=== Written problem ===
In the Labyrinth Trail hiking account below, which birds had the hikers seen in the vicinity a couple of years earlier?

=== Source extract ===

Tuesday, May 7, 2024

The Labyrinth

I can't get enough of the eastern Columbia River Gorge in springtime.  The first place where wildflowers bloom in spring, it's a welcome relief from the winter gray.  After hiking the Catherine Creek area two weeks prior, I was ready for a return trip.

Bright green new leaves at the trailhead

So on April 1st (April Fools day!) I hatched a plan with friends Debbie and Barry to hike the nearby Labyrinth Trail.  Hands down my favorite trail in the area, it's beautiful any time of year.  But in spring, with plentiful wildflowers and bright green new foliage, the scenery is stunning.

Beautiful waterfall

The weather looked great for our chosen day - sunny and dry.  But what I hadn't paid attention to was the wind forecast.  Stepping out from my friend's car, it blasted my face, threatening to blow the ball cap from my head.  Ok, I wasn't expecting that!  But the Gorge had a reputation for strong winds, and although annoying, it wasn't a deal breaker.  My friends and I simply tightened down our hats and carried on.

Larkspur in bloom

Our hike today started out following an abandoned road for a half mile.  Along with sweeping views of the Columbia River, the old road also passed by a beautiful waterfall.  Surrounded by green moss and yellow desert parsley, the cascade made worthy camera fodder.  The morning light even hit the water at the right angle to produce a rainbow.

Prairie stars in bloom

Leaving the abandoned road, my friends and I began winding uphill through an area of rocky promontories.  Wildflowers lined our trail from the very beginning, a mixture of desert parsley, purple larkspur, and frilly white prairie stars.

Interesting cloud

Scruffy oak trees were the predominant vegetation here.  While I admired the wildflowers, Debbie and Barry scoured the tree branches for birds.  Although we'd seen several Lewis woodpeckers in the vicinity a couple of years ago, today the rascals were nowhere to be found.

Debbie and Barry are all smiles!

Our trail led us past a small creek, complete with a gurgling waterfall.  Then we climbed higher, past a tall monolithic rock of columnar basalt, surrounded by a dense patch of desert parsley.

More lovely larkspur

The wildflowers continued to impress, with more larkspur lining the trail - and even a few patches of bright yellow balsamroot - the first blooms of this flower I'd seen for the season.

I've always liked this oak tree perched in a scenic spot

We came to a trail junction and opted to head away from the Labyrinth Trail, eastward towards the Catherine Creek area.  A path I've traveled many times before, I was looking forward to seeing more stunning scenery along this leg.

=== Dataset extract ===
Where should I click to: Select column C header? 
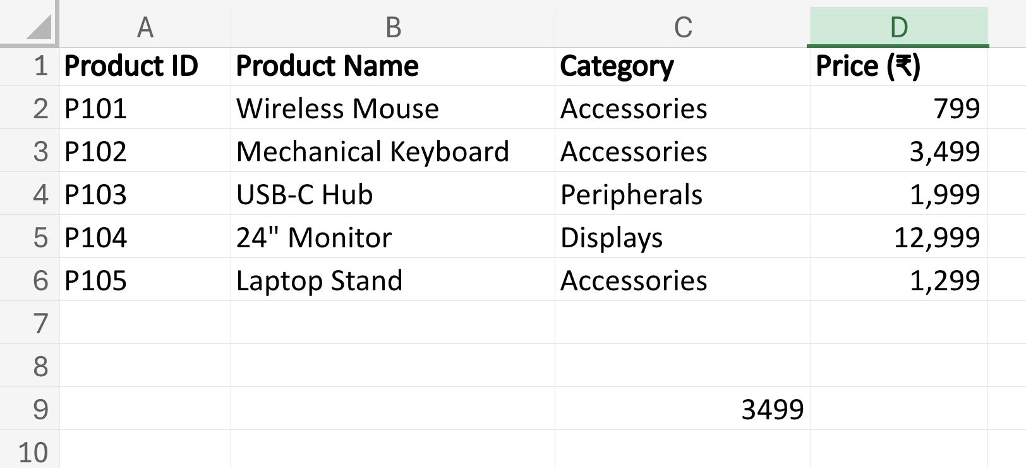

=== Solution to this task ===
Lewis woodpeckers